Not only does Smock feel he’s passing on valuable tips that will help others do their jobs better, he feels as though he could be helping to save someone’s life. "The biggest thing that our people receive is the training so they understand the safe way to actually do their job," Smock said. "This is a perilous business. There are a lot of small, hidden dangers in this job. And there’s a lot of unnecessary injuries and deaths that occur due to improper procedures."
Jeff Faubion of Tire Distribution System in Denver agrees with the hidden danger point. "It’s an excellent program, and it’s pretty much the only one out there that covers safety issues and OHSA compliance," he said. "I’ve trained more than 130 people.
"The last several years, I was an OTR tire technician," Faubion said. "I was moving into sales, and the company wanted to send me to learn how to become an instructor.

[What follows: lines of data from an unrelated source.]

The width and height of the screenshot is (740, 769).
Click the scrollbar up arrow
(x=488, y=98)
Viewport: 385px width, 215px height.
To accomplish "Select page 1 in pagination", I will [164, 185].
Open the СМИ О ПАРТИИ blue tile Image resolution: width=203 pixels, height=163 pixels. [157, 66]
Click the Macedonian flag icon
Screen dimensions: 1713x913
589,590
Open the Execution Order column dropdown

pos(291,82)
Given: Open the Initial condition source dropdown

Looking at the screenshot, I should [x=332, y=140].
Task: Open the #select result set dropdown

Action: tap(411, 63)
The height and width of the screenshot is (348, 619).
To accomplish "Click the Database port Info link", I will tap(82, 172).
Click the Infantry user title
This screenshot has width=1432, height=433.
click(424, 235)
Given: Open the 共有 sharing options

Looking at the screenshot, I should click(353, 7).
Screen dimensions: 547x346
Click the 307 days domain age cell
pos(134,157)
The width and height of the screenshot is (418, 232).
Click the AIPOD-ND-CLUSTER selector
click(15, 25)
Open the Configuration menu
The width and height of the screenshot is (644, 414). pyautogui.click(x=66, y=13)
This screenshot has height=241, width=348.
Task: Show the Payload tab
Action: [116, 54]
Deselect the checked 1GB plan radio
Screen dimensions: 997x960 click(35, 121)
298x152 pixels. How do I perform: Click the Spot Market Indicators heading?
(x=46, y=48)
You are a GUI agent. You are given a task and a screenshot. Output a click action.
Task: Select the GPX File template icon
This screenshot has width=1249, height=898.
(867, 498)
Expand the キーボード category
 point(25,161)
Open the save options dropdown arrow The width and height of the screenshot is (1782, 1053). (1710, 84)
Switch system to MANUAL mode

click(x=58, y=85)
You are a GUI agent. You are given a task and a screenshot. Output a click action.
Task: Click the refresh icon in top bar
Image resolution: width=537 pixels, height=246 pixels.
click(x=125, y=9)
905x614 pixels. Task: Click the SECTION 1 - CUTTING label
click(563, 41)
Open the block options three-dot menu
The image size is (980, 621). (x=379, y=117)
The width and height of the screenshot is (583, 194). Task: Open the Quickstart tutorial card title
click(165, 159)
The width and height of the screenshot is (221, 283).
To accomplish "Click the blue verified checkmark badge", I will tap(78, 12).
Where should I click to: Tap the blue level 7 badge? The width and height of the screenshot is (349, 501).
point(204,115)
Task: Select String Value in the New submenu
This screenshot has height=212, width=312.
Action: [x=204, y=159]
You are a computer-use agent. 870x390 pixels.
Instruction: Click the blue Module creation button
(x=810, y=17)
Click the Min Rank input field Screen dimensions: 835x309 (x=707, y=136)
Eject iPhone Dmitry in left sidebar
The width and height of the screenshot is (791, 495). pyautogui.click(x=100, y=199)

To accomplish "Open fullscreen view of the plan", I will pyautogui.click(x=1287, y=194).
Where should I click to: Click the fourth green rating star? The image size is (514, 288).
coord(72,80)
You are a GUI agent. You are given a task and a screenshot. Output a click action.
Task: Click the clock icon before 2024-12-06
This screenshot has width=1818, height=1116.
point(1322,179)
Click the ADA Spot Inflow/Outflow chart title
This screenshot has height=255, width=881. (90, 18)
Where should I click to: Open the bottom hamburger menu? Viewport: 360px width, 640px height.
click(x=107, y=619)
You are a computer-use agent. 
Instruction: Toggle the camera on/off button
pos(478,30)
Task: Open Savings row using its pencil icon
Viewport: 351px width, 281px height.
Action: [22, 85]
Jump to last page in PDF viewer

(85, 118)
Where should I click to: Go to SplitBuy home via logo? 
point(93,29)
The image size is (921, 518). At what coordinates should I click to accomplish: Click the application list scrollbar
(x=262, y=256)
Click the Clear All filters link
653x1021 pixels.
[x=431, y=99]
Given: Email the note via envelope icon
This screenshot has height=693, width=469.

It was an easy decision to make."
For some, going through the ITRA’s training program was seen as a new venture. Perhaps even a way to change some perceptions in and of the industry. A challenge, as Aaron McCann, fleet development manager for Tire Centers in Norfolk, Va., put it.
"My background was in service, and my boss asked me if I was interested in going through the course," McCann said. "I was ready to take on a new challenge and I felt I was good enough with people to handle it.
"I believe in the training because changing and servicing tires has been looked at as backyard, shade tree mechanic-type stuff. Training is something that is needed. I may not have saved the world, but I think I’ve made a difference."
Tire and service technician training is a basic. And the industry-oriented conference seminars help dealers and retreaders garner ideas and concepts they can use in their businesses. But what about non-tire educational opportunities? How can dealers and retreaders learn to be better businessmen?
Some of the answers aren’t so cut-and-dried as going to ITE or attending an ITRA training session. Many tire companies offer seminars and classes on day-to-day business subjects like accounting, business law, personnel issues, and financial affairs.
Depending on your location, local community colleges or even four-year schools are a good resource for more detailed business classes that can help you better understand more specific accounting methods, economic and financial issues, and legal affairs that impact small businesses. In addition, many offer classes on selling, customer relations, marketing and advertising, and computer sciences that can be of benefit.
Even your local community, either through city or school district programs, offers adult education classes you may find helpful.
We’re not suggesting you go get an advanced degree in business – unless you want to – but in today’s complex business world, it often takes a lot more than simple sweat equity to build and maintain a successful and thriving business.
Someone once said that profits are wherever you find them. Getting the right tools – education – is the first step to finding more bottom line dollars.